My initial reaction was that it was yet another illegal call, another so-called ‘phishing expedition’, and I should hang up, take note of the number and report it if I could be bothered to TPS and ICO.

But, this time, I listened and it prompted me to think 50-50 it was genuine. A few transactions were given and some sounded odd so I chose the option to speak to someone, slightly worried that I was falling into a trap.

Before I got through to a real person, the automated voice told me that to reassure me it was a genuine call I had to correctly choose my birth year from three options. My reaction was that this was not enough to reassure me. Either a fraudster could be using this to fool me into a fall sense of security or they were taking a 1 in 3 risk. Not very bad odds from their point of view.

Nevertheless, I persevered and eventually I spoke to someone who confirmed that they suspected my credit card had been cloned. But at this point, the person said he would have to take me through security to which I immediately said I still didn’t know if he was genuinely from my bank. To his credit, he said if I wasn’t sure I should ring back on the phone number given on my credit card. But, thinking it through, I finally decided it must be my bank as going through security requires some letters from my random password that surely only the Nationwide would know.

Good thing I persevered because it did turn out I had apparently being buying things in Bloomingdales in New York City to the value of a few hundred dollars and even had spent a miserly $7 in McDonalds! I was quickly reassured that the stolen money would be refunded and a new credit card was on its way.

So hats off to Nationwide for spotting the suspicious transactions so quickly – within one day – but my advice to any bank would be to contact their customer by whatever means they have given permission for and then always ask them to ring back using the number on the back of the bank card. There’s no point telling them what this number is because, if it was a scam, this would be a fake number sending you straight into the arms of the fraudsters.

It's also important that if you do call your bank back, you hang up and wait a few minutes. Ideally, use a different line altogether - ie pick up your mobile if you were called on your landline. That's because fraudsters can keep your line open - so that you think you're calling a new number, but are in fact still on the previous call to the fraudster.

Acronym city: TPO, ICO, 7726, GDPR

Returning to what you can do about illegal callers – whether it is just unwanted marketing or something more serious - the short answer is ‘nothing’ if your phone number is not registered with TPS and ‘not much’ even if it is. So my first bit of advice is to register all your phone numbers with TPS here, including your mobile. As mobile calls get cheaper, it’s likely more and more illegal calls will be made to mobiles.

But it’s also the case that you can be certain TPS and ICO can do nothing about illegal calls unless you report them as breaches of legislation such as GDPR. So I think it is always worth doing so as it’s hard to know if the evidence supplied could be used by them to take action.

Though it feels like a black hole, it takes just a couple of minutes to do this. Which is why most times I get an illegal call, I immediately file a report with TPS here and/or ICO here.
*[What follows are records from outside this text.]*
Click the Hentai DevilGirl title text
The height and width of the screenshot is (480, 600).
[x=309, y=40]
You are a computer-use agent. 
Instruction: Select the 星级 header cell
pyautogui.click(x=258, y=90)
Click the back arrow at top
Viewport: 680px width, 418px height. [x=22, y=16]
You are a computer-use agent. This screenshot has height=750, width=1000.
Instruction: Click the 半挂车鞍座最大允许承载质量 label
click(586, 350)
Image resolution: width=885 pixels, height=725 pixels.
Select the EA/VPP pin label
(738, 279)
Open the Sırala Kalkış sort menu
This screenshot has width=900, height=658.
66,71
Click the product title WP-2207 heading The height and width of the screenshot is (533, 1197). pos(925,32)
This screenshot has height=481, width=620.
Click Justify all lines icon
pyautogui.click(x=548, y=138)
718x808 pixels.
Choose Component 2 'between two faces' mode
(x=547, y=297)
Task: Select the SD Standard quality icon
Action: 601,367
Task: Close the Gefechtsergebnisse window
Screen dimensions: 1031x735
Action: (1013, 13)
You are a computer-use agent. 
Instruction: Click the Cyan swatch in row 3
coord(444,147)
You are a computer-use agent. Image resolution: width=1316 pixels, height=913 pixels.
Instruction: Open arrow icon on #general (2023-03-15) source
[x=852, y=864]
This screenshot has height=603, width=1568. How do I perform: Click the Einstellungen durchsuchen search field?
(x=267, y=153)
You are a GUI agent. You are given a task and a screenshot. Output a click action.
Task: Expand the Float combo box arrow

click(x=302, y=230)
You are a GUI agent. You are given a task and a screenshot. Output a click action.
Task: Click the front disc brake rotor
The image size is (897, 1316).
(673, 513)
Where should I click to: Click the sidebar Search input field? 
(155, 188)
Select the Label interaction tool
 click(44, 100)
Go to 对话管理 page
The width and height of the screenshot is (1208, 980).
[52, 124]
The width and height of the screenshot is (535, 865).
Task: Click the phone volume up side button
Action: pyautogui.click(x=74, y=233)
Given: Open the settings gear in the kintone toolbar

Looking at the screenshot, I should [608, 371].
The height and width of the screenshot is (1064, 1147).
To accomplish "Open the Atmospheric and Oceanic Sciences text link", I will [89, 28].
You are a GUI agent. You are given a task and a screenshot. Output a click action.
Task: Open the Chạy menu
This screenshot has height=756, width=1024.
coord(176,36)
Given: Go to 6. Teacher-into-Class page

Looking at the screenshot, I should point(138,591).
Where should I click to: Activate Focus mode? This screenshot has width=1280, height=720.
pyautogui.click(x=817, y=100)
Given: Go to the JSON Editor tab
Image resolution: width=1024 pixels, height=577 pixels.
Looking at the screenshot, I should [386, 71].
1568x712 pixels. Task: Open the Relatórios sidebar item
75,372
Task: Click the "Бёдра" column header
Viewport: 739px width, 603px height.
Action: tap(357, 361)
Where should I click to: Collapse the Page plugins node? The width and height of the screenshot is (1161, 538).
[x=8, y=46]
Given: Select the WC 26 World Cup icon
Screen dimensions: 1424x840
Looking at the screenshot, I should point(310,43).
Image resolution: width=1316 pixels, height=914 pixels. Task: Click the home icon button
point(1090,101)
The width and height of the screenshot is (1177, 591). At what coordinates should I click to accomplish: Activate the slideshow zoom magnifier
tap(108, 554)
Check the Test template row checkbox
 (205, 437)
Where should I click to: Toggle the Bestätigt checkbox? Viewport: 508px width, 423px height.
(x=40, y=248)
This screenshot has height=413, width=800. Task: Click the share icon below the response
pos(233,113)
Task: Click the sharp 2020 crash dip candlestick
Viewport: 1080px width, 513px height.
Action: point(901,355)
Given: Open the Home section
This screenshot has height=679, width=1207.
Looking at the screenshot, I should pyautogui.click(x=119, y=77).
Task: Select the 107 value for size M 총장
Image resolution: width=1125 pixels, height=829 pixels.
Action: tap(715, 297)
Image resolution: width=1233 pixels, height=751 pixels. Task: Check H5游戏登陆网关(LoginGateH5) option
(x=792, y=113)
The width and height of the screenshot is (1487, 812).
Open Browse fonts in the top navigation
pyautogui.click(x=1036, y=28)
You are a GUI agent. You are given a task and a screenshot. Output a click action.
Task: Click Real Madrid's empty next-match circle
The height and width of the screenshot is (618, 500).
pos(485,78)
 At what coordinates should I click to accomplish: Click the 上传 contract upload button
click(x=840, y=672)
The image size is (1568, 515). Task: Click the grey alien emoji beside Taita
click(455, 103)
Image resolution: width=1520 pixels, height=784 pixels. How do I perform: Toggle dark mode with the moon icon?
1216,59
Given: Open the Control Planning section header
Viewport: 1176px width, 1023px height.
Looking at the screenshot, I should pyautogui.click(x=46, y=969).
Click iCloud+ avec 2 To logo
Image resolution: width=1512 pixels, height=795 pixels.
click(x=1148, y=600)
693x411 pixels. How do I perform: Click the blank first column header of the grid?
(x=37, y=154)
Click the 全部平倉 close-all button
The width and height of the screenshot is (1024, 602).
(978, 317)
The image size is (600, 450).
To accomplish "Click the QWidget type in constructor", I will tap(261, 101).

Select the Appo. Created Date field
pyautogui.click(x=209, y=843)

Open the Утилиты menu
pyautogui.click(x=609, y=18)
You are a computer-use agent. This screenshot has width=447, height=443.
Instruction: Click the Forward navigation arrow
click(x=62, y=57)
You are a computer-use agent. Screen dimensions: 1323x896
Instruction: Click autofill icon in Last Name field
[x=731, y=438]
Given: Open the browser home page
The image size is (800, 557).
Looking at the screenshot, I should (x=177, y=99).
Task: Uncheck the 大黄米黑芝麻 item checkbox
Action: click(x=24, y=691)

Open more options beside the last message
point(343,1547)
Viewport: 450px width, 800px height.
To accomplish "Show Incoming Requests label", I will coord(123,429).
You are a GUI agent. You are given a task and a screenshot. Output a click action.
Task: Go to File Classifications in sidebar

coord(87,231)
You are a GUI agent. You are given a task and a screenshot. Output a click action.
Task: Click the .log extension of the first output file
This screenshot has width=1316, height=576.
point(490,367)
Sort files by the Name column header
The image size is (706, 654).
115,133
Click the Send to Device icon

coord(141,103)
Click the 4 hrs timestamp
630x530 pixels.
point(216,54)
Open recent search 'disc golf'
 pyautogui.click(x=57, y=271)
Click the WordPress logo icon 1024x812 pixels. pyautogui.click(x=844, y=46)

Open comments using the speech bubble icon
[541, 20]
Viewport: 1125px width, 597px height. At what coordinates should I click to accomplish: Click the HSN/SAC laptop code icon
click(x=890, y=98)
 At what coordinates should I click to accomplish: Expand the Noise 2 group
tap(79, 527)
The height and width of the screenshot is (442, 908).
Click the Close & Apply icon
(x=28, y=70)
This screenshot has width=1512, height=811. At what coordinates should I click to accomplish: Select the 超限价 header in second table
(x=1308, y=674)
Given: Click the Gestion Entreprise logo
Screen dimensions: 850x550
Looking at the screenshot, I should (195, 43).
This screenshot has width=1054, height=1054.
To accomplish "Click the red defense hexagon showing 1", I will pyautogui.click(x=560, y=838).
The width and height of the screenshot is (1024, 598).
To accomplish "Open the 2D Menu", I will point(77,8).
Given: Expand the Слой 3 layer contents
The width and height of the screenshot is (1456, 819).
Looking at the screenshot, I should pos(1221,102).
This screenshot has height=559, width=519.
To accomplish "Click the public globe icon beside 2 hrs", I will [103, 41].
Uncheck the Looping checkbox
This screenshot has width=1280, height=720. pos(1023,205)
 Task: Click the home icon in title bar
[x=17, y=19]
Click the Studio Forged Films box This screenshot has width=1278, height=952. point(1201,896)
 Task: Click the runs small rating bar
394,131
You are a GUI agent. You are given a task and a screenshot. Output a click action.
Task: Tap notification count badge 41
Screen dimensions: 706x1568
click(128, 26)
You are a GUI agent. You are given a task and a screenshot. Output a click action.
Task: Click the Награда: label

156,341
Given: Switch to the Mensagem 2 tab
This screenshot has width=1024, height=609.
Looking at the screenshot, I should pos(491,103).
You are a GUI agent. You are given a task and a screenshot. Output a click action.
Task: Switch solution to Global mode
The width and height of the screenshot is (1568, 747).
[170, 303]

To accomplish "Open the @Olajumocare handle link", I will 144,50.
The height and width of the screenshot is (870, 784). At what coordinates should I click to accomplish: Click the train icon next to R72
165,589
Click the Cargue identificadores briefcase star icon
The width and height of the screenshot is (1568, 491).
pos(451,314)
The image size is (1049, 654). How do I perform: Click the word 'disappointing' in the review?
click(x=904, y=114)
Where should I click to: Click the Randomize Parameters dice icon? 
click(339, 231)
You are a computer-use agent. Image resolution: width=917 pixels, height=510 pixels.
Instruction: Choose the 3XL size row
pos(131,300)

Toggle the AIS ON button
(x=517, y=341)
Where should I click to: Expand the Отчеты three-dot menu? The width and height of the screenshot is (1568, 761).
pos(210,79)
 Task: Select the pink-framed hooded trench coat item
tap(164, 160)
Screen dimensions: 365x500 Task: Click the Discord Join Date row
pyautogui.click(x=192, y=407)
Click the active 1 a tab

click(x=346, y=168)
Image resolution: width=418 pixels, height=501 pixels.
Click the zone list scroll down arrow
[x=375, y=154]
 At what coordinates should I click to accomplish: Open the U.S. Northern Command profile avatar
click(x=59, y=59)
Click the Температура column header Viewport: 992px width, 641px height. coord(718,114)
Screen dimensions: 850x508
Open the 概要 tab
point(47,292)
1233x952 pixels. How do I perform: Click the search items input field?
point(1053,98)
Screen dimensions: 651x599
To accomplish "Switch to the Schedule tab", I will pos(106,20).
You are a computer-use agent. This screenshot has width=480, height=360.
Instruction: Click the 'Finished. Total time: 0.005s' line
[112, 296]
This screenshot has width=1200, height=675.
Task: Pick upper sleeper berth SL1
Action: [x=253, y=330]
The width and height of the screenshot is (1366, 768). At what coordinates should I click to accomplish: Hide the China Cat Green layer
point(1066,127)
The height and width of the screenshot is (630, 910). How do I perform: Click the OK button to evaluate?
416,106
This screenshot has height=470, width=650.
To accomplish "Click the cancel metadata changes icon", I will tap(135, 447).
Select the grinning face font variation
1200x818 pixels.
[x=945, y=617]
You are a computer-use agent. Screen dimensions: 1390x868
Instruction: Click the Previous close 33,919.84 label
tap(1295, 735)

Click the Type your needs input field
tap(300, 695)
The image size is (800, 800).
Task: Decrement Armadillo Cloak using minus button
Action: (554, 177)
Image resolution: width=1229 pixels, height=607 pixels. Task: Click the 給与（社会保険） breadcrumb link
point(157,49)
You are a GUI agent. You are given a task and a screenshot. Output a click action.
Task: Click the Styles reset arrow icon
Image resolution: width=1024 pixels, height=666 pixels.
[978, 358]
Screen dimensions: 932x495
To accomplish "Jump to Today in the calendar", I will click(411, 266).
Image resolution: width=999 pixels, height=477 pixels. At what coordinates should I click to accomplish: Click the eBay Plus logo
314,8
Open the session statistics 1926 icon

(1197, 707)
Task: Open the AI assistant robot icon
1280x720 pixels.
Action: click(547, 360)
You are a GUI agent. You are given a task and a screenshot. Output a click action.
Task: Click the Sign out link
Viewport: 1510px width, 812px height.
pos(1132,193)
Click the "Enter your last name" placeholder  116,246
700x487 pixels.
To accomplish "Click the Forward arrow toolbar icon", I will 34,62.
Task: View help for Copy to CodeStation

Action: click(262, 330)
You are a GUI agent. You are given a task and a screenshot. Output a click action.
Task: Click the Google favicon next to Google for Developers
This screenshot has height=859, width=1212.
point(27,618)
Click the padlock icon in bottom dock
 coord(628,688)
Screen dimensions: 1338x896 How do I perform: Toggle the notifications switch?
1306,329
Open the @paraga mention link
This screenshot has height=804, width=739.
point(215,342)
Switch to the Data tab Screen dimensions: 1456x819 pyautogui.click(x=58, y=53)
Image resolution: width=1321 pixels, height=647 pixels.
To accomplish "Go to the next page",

I also always block the numbers of any illegal caller who ring my mobile as it is very easy to do that.

My landline – currently provided by Virgin Media - does not offer that facility for free. As regards spam text messages – a problem that used to be huge – it’s as easy as forwarding the message to 7726 which spells out SPAM on a telephone key pad.

So my lesson learned is that when your bank comes calling unexpectedly don’t always assume it is a fraudster looking to trick you out of your money.